## Request:
Substitute "Choose" for every occurrence of "Select" in the material below, and reproduce everything else without change.

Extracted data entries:
★ ★ ★
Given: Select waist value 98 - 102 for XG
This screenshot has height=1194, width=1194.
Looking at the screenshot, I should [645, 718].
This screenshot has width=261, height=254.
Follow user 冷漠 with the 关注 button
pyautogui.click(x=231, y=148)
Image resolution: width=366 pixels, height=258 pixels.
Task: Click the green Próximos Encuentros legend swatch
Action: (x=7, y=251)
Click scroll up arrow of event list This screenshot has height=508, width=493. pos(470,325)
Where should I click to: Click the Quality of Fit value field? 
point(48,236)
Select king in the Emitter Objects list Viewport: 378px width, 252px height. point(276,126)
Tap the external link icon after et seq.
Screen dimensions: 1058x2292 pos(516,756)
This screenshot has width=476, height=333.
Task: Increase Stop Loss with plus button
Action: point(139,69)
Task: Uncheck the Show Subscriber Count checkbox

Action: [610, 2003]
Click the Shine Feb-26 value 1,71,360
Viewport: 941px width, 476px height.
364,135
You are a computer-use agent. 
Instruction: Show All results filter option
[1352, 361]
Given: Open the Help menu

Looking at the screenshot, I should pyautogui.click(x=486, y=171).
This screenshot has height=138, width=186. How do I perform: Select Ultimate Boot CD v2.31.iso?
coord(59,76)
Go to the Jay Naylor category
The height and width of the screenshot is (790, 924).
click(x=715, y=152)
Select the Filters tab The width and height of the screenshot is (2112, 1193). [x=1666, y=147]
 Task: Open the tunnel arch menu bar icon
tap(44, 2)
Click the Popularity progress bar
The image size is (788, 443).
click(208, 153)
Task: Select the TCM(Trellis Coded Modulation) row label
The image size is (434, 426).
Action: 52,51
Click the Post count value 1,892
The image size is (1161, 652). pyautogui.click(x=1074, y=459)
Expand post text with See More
★ ★ ★
## Solution for this exercise:
Given: Choose waist value 98 - 102 for XG
This screenshot has height=1194, width=1194.
Looking at the screenshot, I should [645, 718].
This screenshot has width=261, height=254.
Follow user 冷漠 with the 关注 button
pyautogui.click(x=231, y=148)
Image resolution: width=366 pixels, height=258 pixels.
Task: Click the green Próximos Encuentros legend swatch
Action: (x=7, y=251)
Click scroll up arrow of event list This screenshot has height=508, width=493. pos(470,325)
Where should I click to: Click the Quality of Fit value field? 
point(48,236)
Choose king in the Emitter Objects list Viewport: 378px width, 252px height. point(276,126)
Tap the external link icon after et seq.
Screen dimensions: 1058x2292 pos(516,756)
This screenshot has width=476, height=333.
Task: Increase Stop Loss with plus button
Action: point(139,69)
Task: Uncheck the Show Subscriber Count checkbox

Action: [610, 2003]
Click the Shine Feb-26 value 1,71,360
Viewport: 941px width, 476px height.
364,135
You are a computer-use agent. 
Instruction: Show All results filter option
[1352, 361]
Given: Open the Help menu

Looking at the screenshot, I should pyautogui.click(x=486, y=171).
This screenshot has height=138, width=186. How do I perform: Choose Ultimate Boot CD v2.31.iso?
coord(59,76)
Go to the Jay Naylor category
The height and width of the screenshot is (790, 924).
click(x=715, y=152)
Choose the Filters tab The width and height of the screenshot is (2112, 1193). [x=1666, y=147]
 Task: Open the tunnel arch menu bar icon
tap(44, 2)
Click the Popularity progress bar
The image size is (788, 443).
click(208, 153)
Task: Choose the TCM(Trellis Coded Modulation) row label
The image size is (434, 426).
Action: 52,51
Click the Post count value 1,892
The image size is (1161, 652). pyautogui.click(x=1074, y=459)
Expand post text with See More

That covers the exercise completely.